Cocaine Shipment Captured in Ghana

22 May 2009 – The head of the United Nations anti-drug agency today congratulated Ghana on the seizure of a multi-million dollar cocaine shipment in Port Tema earlier this week.

Antonio Maria Costa, Executive Director of the UN Office on Drugs and Crime (UNODC), said the seizure “shows that law enforcement officials are getting better at reading the warning signs.”

Ghanaian police and customs authorities, working in a Joint Port Control Unit which was established with the support of UNODC in 2008, discovered 72 kilograms of cocaine in a container from Ecuador. The shipment had a street value of around $ 7 million in Europe, UNODC said.

UNODC said Ghanaian law enforcement officials used profiling techniques learned from the UN training, noting that perhaps insiders in the port of Ecuador are cooperating with people in Port Tema to smuggle drugs and falsify customs documents.

This is the second notable success for the Port Tema authorities within a year. Soon after the launch of the UNODC training programme, customs officers intercepted three stolen luxury cars in containers coming from Spain, the agency said.

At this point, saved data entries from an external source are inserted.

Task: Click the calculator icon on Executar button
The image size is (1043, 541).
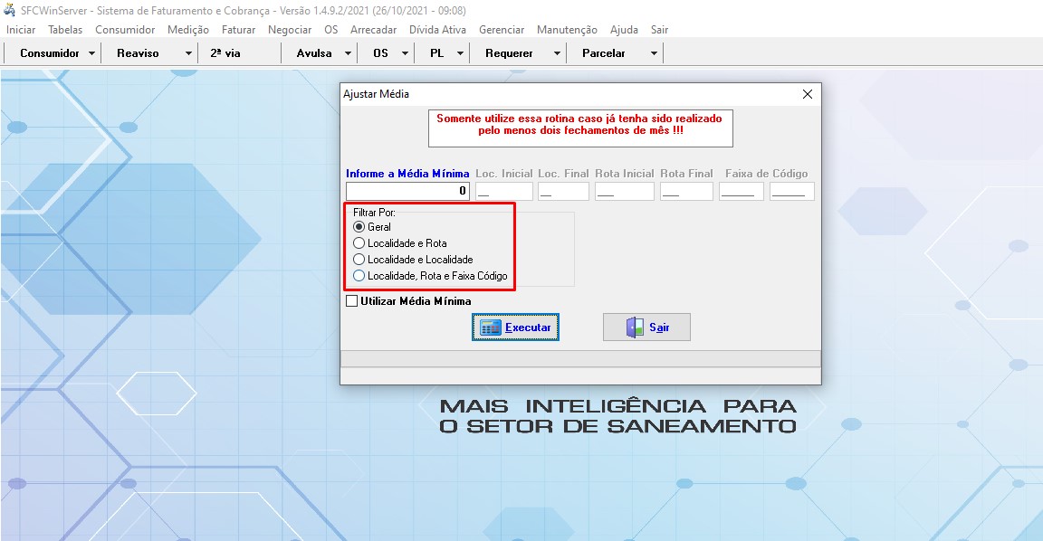Action: click(490, 327)
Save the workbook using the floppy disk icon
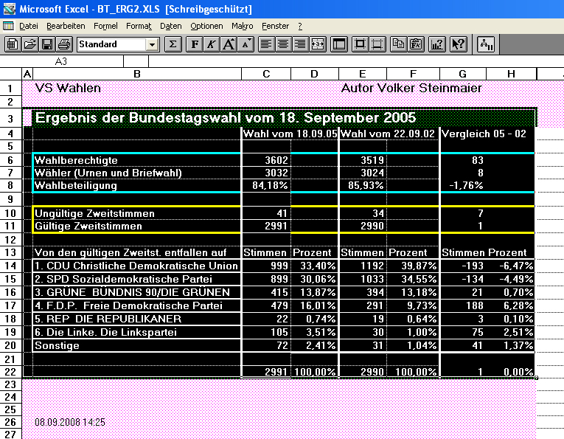 [x=47, y=44]
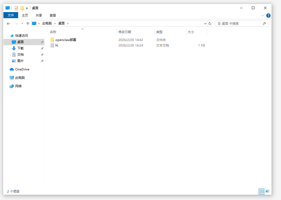Open the Quick Access Toolbar customize dropdown
281x200 pixels.
coord(27,8)
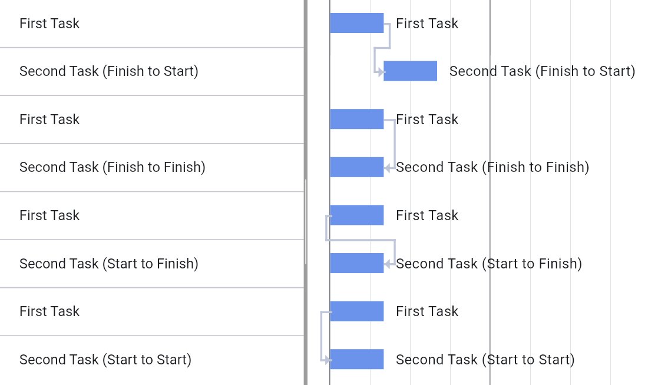Select the Start to Start dependency connector line

321,336
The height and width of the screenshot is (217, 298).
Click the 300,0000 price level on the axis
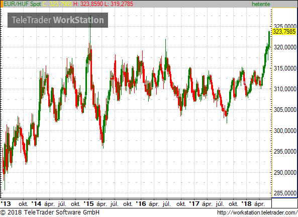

“Criminal groups should learn that developing countries are no longer a safe haven for smuggling,” stressed Mr. Costa.

UNODC said some 420 million sea containers move around the world every year, with only a tiny fraction of them being inspected.

UNODC and the World Customs Organization have designed the Container Control Programme to assist Governments in developing countries to establish effective controls over the movement of containers and make it harder for terrorists and other criminals to use these for smuggling.

That Programme is now operational in Ecuador, Ghana, Pakistan, Senegal and Turkmenistan, and will be extended to ports in Central Asia and Latin America, UNODC said.

West Africa is a key transit hub for drug shipments en route to Europe. A report released by UNODC in October 2008 claimed that at least 50 tons of cocaine from Latin America are entering West Africa every year, en route to Europe where the drug sells for almost $2 billion.